Goal of the exercise:
Copy every line of the data below word for word, leaving out the pictures.
START Data
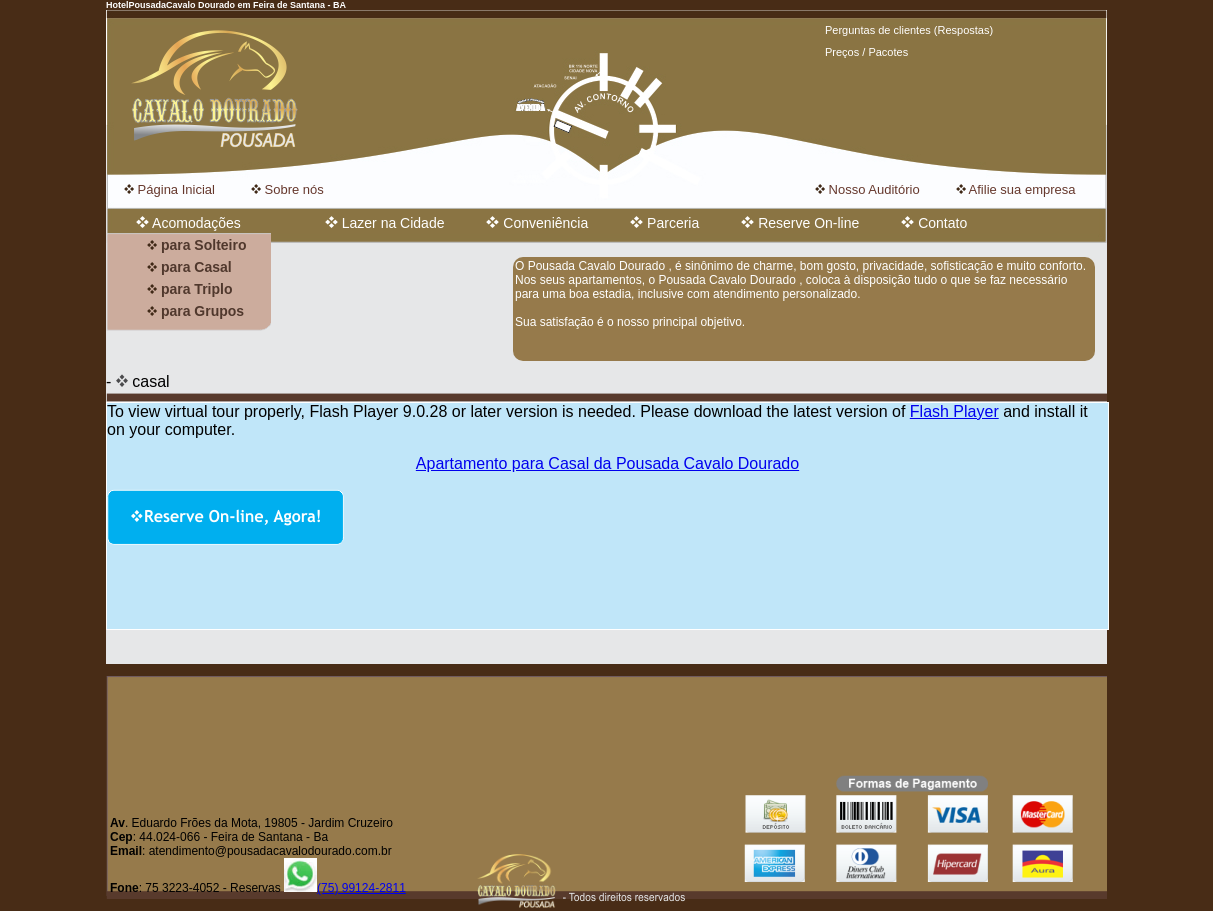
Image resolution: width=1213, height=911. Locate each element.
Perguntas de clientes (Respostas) (909, 30)
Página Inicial (169, 189)
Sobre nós (287, 189)
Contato (934, 223)
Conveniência (537, 223)
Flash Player (954, 411)
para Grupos (195, 311)
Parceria (664, 223)
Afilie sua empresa (1016, 189)
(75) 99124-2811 (345, 888)
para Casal (189, 267)
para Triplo (189, 289)
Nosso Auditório (867, 189)
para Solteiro (196, 245)
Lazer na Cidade (385, 223)
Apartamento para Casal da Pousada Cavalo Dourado (607, 463)
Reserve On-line (800, 223)
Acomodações (188, 223)
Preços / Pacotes (866, 52)
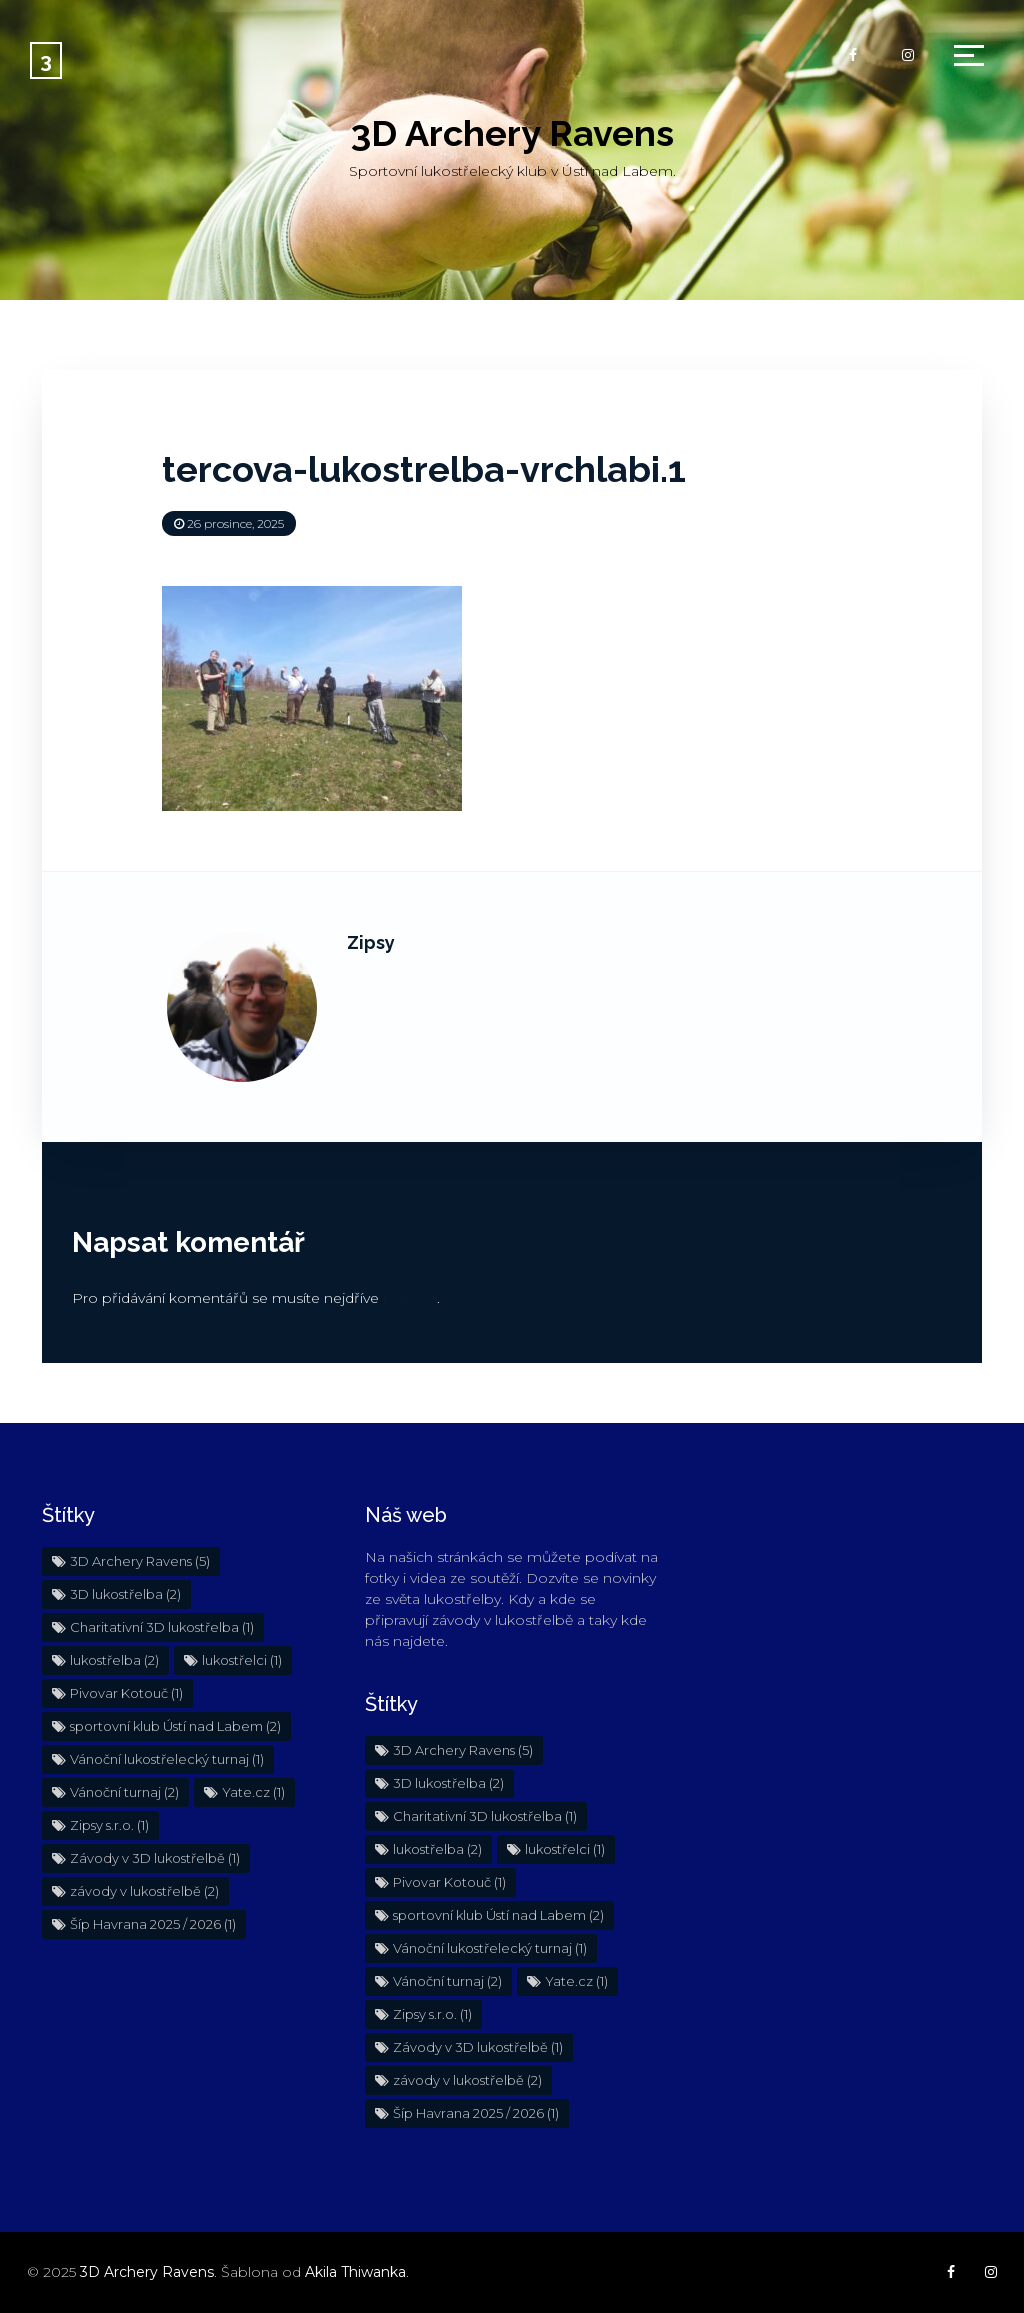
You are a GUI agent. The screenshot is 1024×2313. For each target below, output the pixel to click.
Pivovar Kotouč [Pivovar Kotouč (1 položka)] (126, 1693)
END Data
Full response:
Image resolution: width=1213, height=911. Locate each element.
Perguntas de clientes (Respostas) (909, 30)
Página Inicial (169, 189)
Sobre nós (287, 189)
Contato (934, 223)
Conveniência (537, 223)
Flash Player (954, 411)
para Grupos (195, 311)
Parceria (664, 223)
Afilie sua empresa (1016, 189)
(75) 99124-2811 (345, 888)
para Casal (189, 267)
para Triplo (189, 289)
Nosso Auditório (867, 189)
para Solteiro (196, 245)
Lazer na Cidade (385, 223)
Apartamento para Casal da Pousada Cavalo Dourado (607, 463)
Reserve On-line (800, 223)
Acomodações (188, 223)
Preços / Pacotes (866, 52)
You are a GUI agent. The screenshot is 1024×2313. For each target below, output the pixel to click.
Pivovar Kotouč [Pivovar Kotouč (1 položka)] (126, 1693)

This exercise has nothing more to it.